**Supplied data:**
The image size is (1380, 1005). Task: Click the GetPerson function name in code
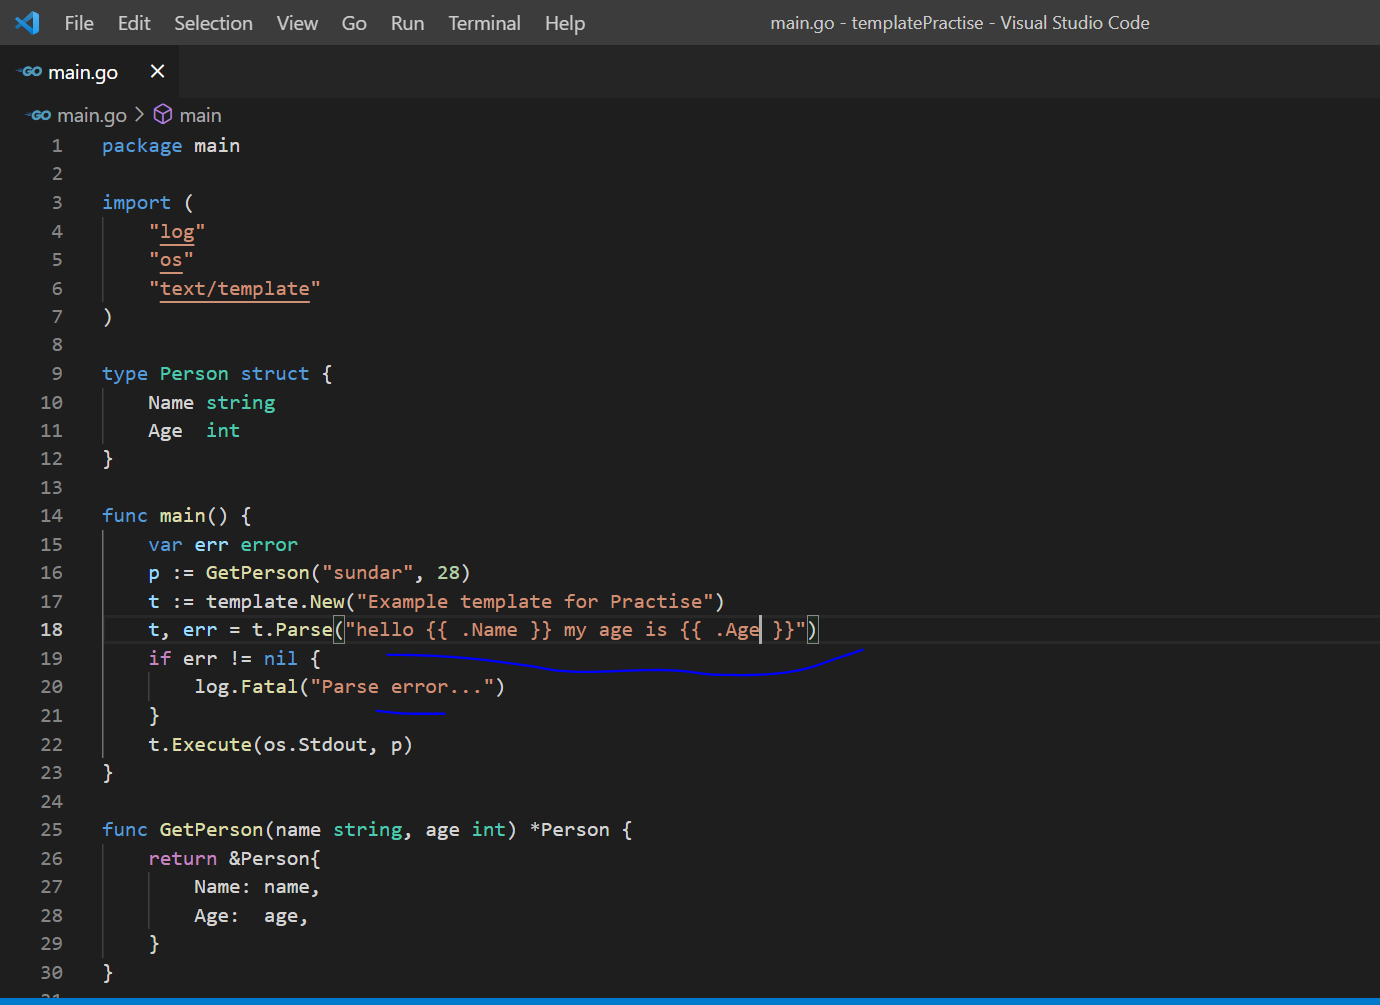click(x=211, y=829)
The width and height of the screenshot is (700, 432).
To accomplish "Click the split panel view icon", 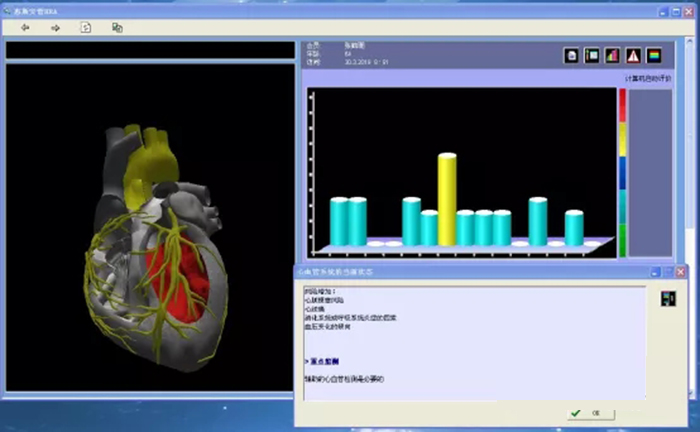I will (592, 55).
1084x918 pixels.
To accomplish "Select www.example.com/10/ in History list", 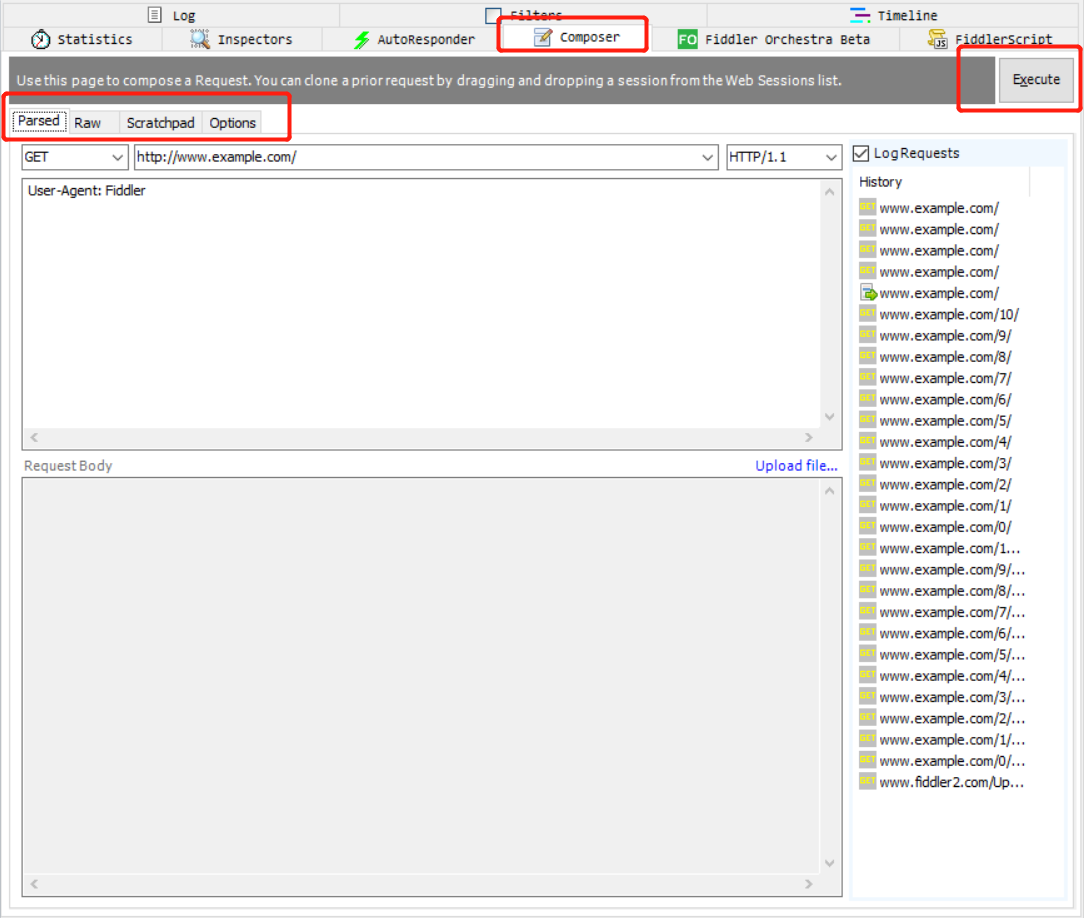I will click(x=948, y=314).
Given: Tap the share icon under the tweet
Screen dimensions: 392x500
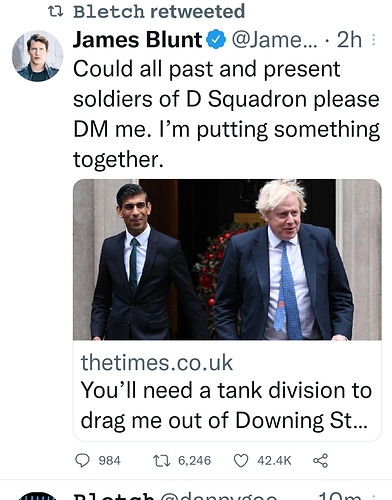Looking at the screenshot, I should [x=321, y=461].
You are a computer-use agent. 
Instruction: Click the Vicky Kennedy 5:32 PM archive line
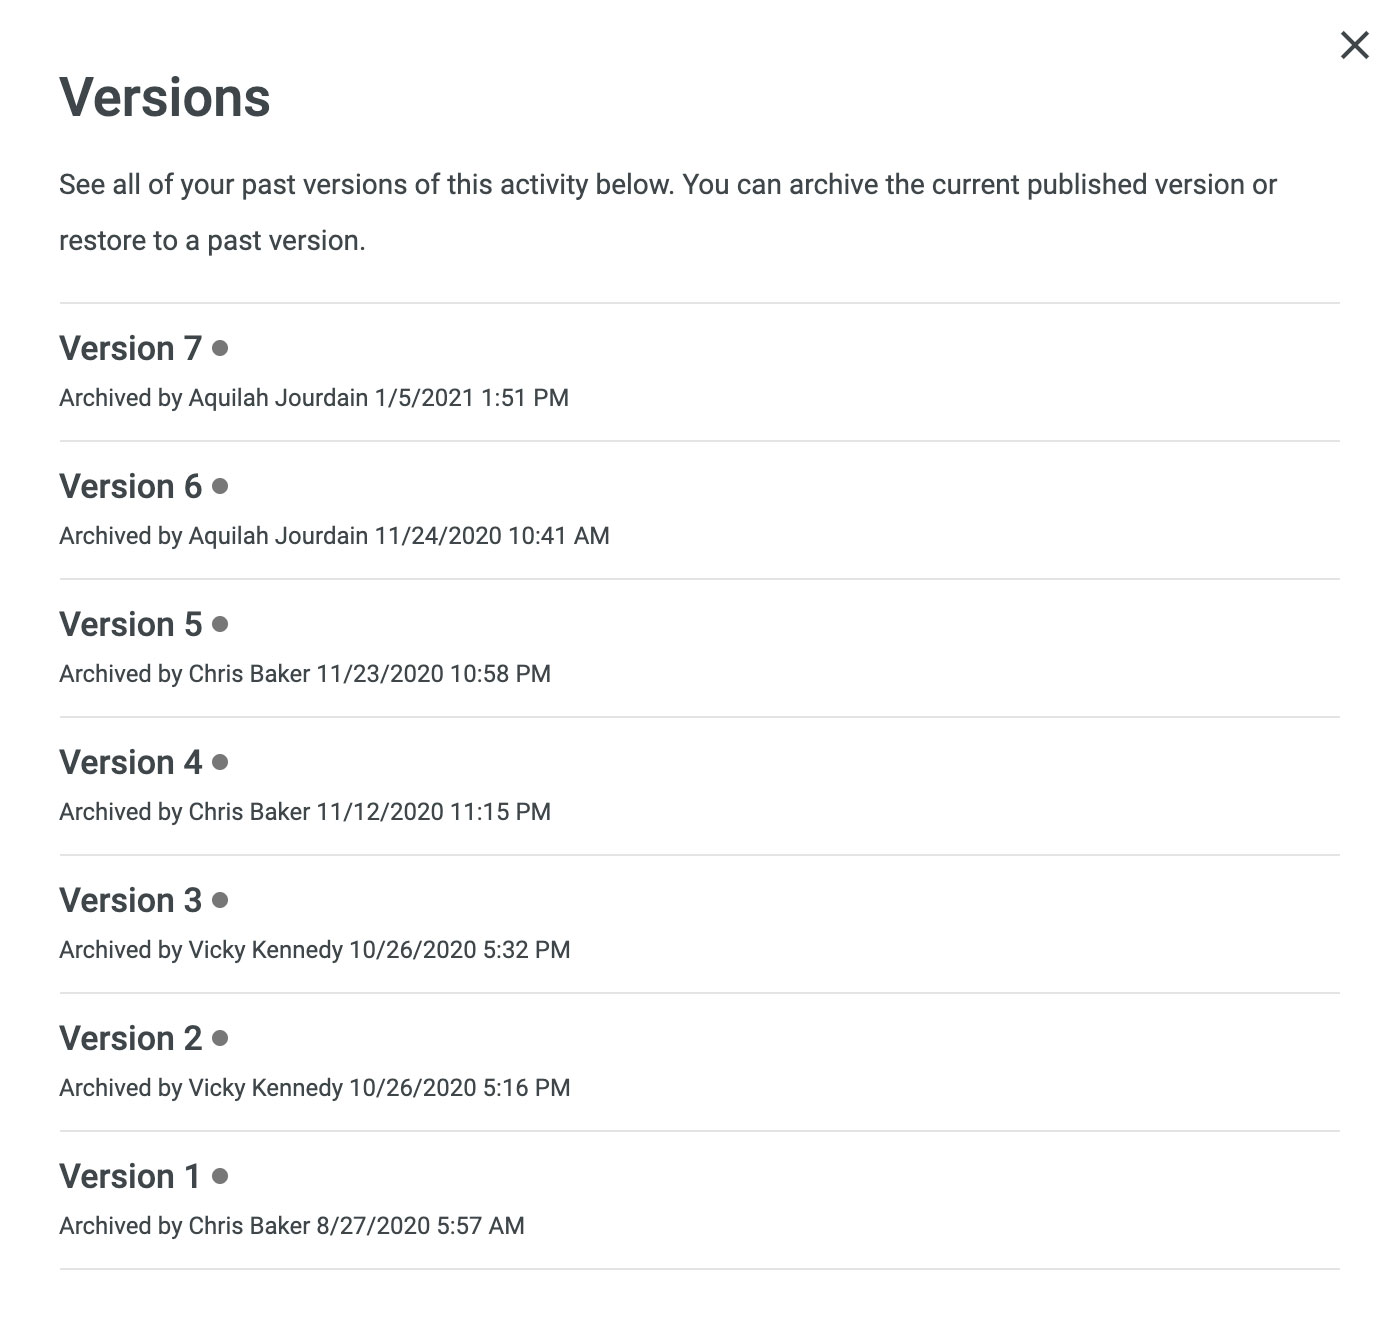pos(315,950)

**Try it:**
Pictures excluded, output exactly the line that contains "Given: Tap the share icon under the tweet" and every line after it to the end of the data above.

**Expected output:**
Given: Tap the share icon under the tweet
Screen dimensions: 392x500
Looking at the screenshot, I should [x=321, y=461].
You are a computer-use agent. 
Instruction: Click the Vicky Kennedy 5:32 PM archive line
pos(315,950)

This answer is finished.